**WHAT YOU HAVE TO DO:**
In the data below, how many lines include the string "computer"? Give only the number.

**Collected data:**
-=-=-=-=-

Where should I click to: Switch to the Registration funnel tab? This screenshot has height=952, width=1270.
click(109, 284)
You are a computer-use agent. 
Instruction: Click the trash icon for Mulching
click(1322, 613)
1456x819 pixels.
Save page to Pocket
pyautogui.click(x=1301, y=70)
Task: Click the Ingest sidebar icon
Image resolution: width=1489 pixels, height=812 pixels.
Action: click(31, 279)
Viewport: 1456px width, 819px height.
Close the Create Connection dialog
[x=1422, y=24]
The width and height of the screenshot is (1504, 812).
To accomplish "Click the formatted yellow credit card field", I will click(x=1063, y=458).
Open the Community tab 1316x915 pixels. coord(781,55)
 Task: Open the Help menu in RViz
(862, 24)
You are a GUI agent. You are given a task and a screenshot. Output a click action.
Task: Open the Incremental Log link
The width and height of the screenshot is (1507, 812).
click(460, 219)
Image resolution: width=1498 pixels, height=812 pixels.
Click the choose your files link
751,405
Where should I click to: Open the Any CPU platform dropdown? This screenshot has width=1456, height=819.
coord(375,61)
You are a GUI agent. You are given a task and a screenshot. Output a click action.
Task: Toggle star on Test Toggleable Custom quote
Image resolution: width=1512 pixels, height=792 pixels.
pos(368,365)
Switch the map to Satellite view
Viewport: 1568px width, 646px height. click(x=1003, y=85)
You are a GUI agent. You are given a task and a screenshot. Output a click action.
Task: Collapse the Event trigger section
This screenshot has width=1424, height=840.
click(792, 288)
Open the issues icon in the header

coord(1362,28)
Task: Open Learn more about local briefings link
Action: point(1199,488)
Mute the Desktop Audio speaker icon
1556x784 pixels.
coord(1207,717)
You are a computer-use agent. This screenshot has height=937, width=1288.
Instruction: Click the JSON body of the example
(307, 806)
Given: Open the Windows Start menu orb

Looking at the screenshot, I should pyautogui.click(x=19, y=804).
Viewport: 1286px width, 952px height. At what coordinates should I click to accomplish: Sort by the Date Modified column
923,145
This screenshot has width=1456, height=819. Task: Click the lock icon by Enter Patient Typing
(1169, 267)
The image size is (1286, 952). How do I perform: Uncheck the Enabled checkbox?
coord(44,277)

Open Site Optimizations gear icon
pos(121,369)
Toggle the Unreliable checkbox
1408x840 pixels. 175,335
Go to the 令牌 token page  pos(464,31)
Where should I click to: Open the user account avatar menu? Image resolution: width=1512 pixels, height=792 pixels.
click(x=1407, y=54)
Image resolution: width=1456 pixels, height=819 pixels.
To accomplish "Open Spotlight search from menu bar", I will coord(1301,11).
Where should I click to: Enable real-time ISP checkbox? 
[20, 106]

-=-=-=-=-

**FINISHED EXERCISE:**
2